EXCERPT PROVIDED
= = = = = = =

What goes wrong to the tune of 5k? If I buy one that's already had a turbo done and doesn't have air suspension, has decent service history including the timing belt, and hasn't got a million miles on it.


1k in parts a year? That sounds really expensive, would it be easier to list the parts you havn't replaced?
£735 road tax and 25mpg is roughly what I'm currently paying, although my Subaru is a very early 06 plate, so it's "only" £435, and if I buy a D3 I'll do my best to get a lower tax band one.
Top of my head torque converter recon 1.4k, a few sets of tyres 2k at least, they like to eat tyres, 6x injectors 1.2k due to unstable idle, quite a common fault, just last month mot fuel tank skid plate 250 quid, battery 120 quid, this is its 4th battery, front and rear greenstuff brake pads over 100 quid, manifold seals 12 quid, a/c pump 350 quid plus a 110 for a regas, adds up real quick.
The d3 really needs front and rear air bags and shocks, of course it aint getting them!
All the costs are parts only as I do all my own spannering, on the plus side now they are ****ters the parts prices have fallen drastically.
This particular car was 47k new (Metropolis) basically a HSE with every extra, it still has 47k car running costs if not higher as it is now an old machine.
I am a bit sad and have kept a book on every car I have ever owned and can tell you every penny spent on them.
Rust is getting to be a real issue on the d3s and early d4s, sills being the main culprit.

Do I like the car? yes.
Would I recommend anyone to buy one? no!

Handling on a d3 is roley poley at best, but if you are not afraid they can really hustle.
Power wise they do not have enough.
Brake are not the best even with greenstuff pads and v8 discs/carriers fitted.

Generic obd code readeer wont cut the mustard on d3/4/rr, you need something that can read all systems, Icarsoft are pretty good.

I would not be concerned with the toys higher spec models have as not one single thing has gone wrong in that department, well that is a lie as the cd player jammed the other week, ejecting the cd resumed normal operation!
I would say a higher spec model might have been better looked after rather then the budget models.
 
Pretty sure it's illegal (or against the rules) to pretend the main driver is the lowest risk.

= = = = = = =

REQUIREMENT 1
In the post about owning a D3, how much did the torque converter recon cost?
The records below are unrelated to the post about owning a D3.

DATA EXCERPTS

= = = = = = =

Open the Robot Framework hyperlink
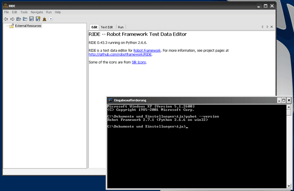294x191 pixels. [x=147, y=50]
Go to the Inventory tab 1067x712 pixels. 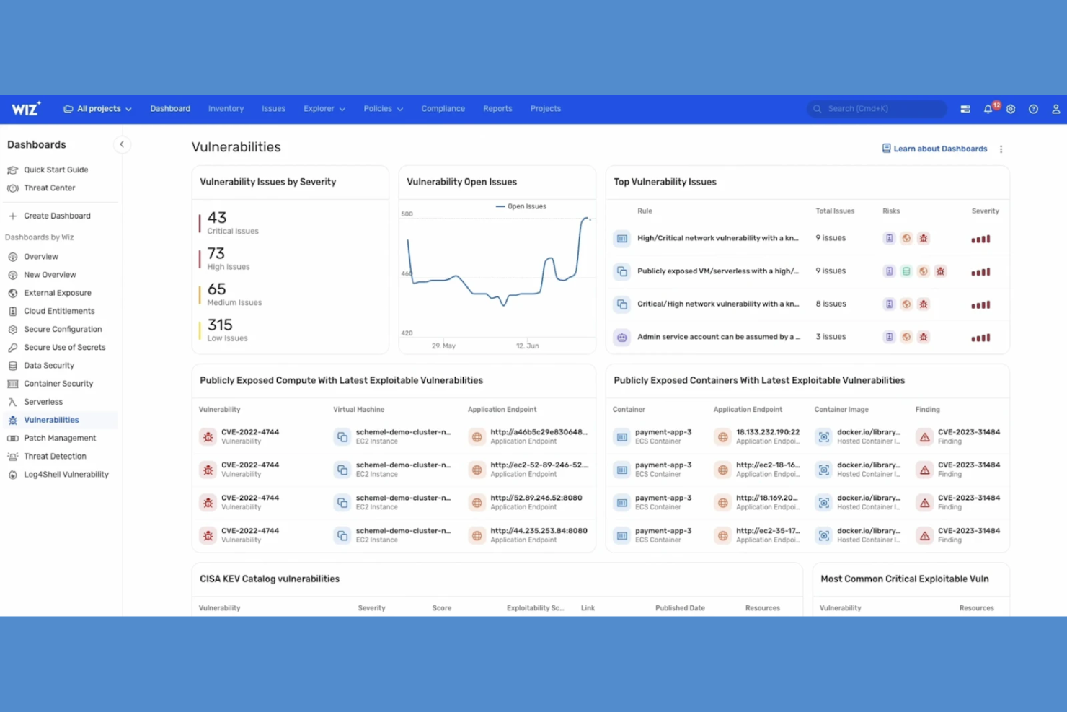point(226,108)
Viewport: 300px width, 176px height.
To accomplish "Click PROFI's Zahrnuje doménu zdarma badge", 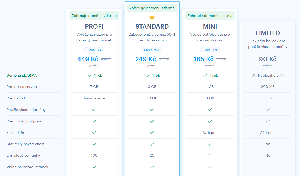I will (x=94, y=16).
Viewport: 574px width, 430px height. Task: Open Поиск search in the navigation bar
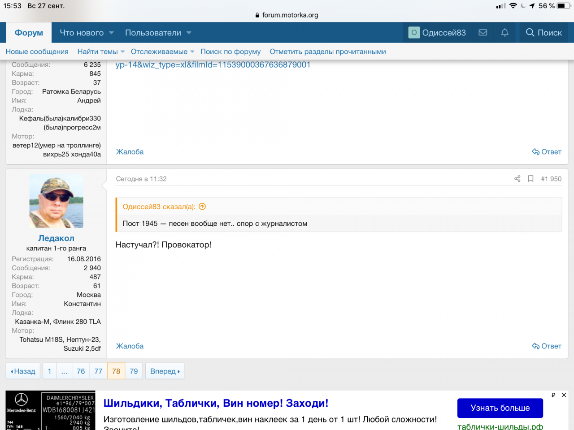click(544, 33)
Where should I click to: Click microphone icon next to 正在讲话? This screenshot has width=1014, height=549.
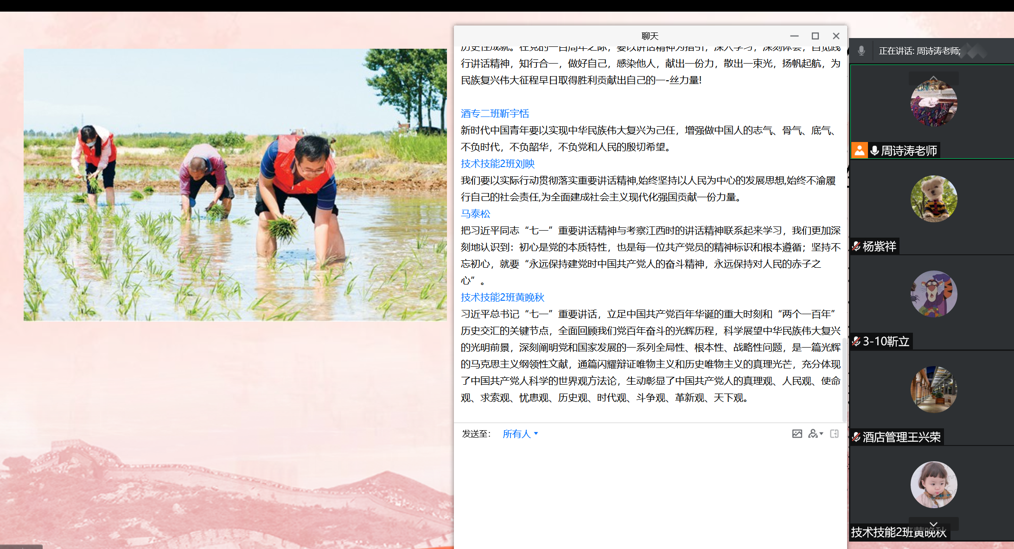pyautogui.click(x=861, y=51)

= = = = = = =

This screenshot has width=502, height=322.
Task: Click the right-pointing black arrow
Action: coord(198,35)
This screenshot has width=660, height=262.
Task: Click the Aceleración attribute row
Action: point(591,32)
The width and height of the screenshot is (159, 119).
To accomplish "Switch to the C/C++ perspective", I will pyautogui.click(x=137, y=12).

= = = = = = =

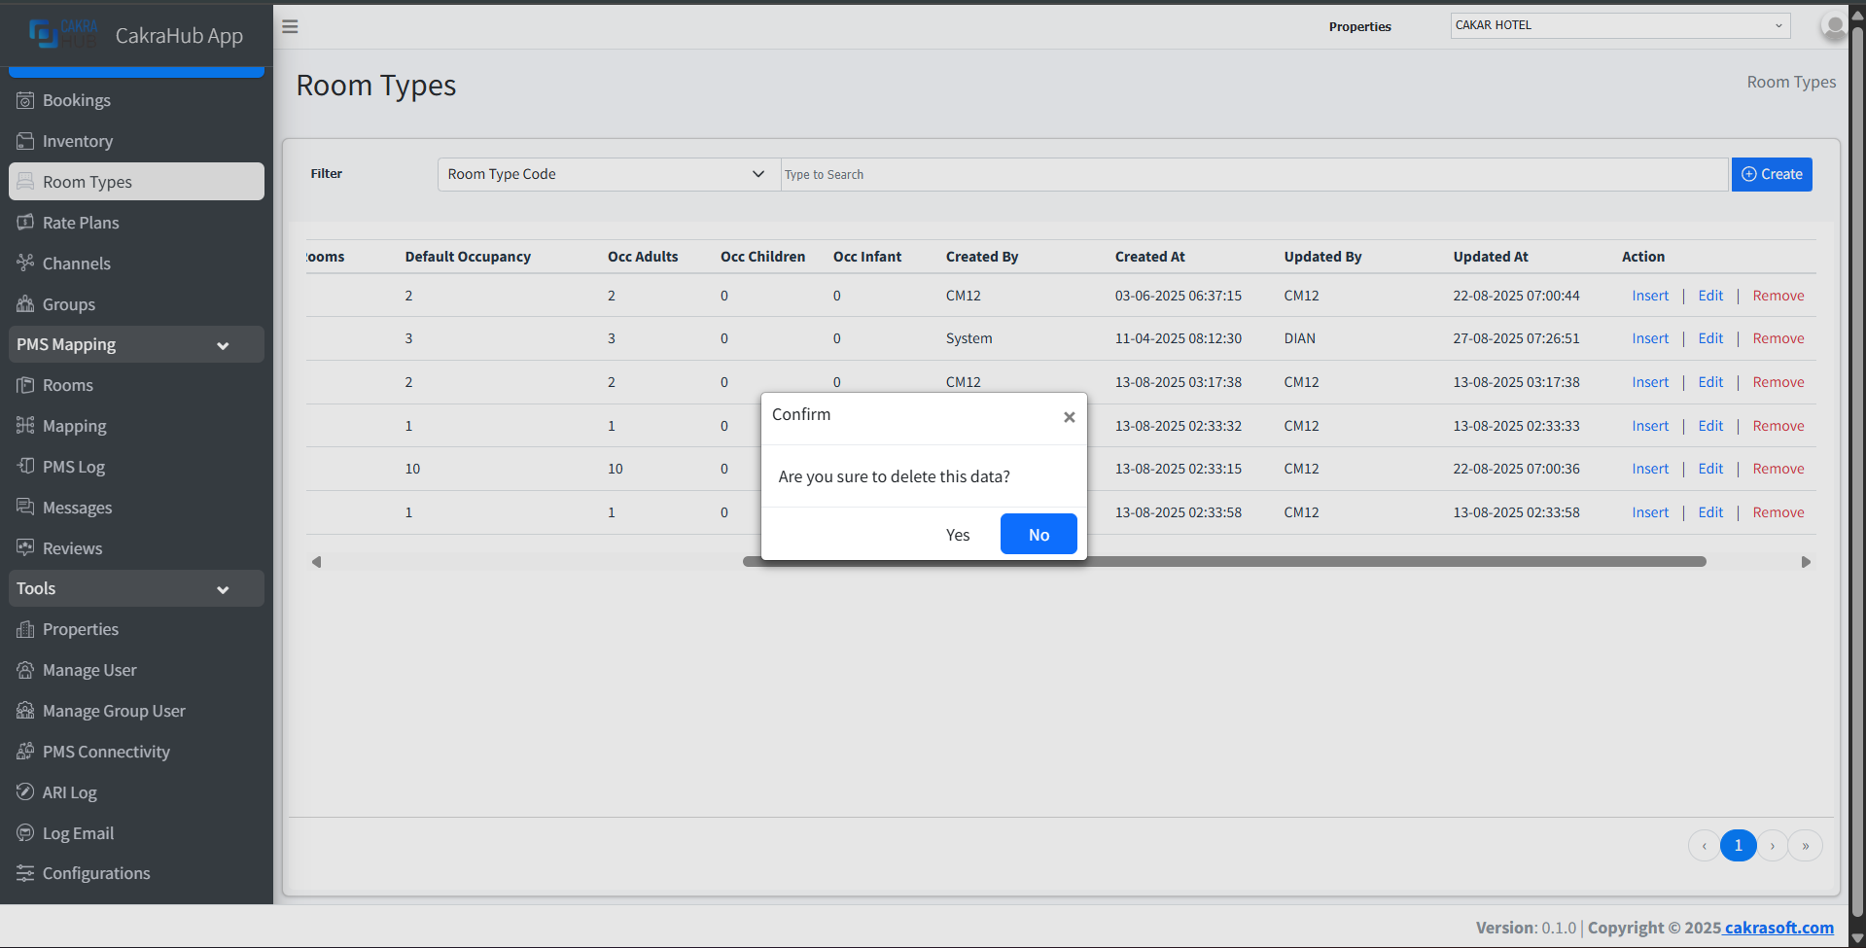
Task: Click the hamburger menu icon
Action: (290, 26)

= = = = = = =

REQUIREMENT 2
Please replace "perspective" with "workspace" in the records from the line with "The width and" up to and including the line with "will pyautogui.click(x=137, y=12).", and give only those lines.

TASK RESPONSE 1
1.4k

TASK RESPONSE 2
The width and height of the screenshot is (159, 119).
To accomplish "Switch to the C/C++ workspace", I will pyautogui.click(x=137, y=12).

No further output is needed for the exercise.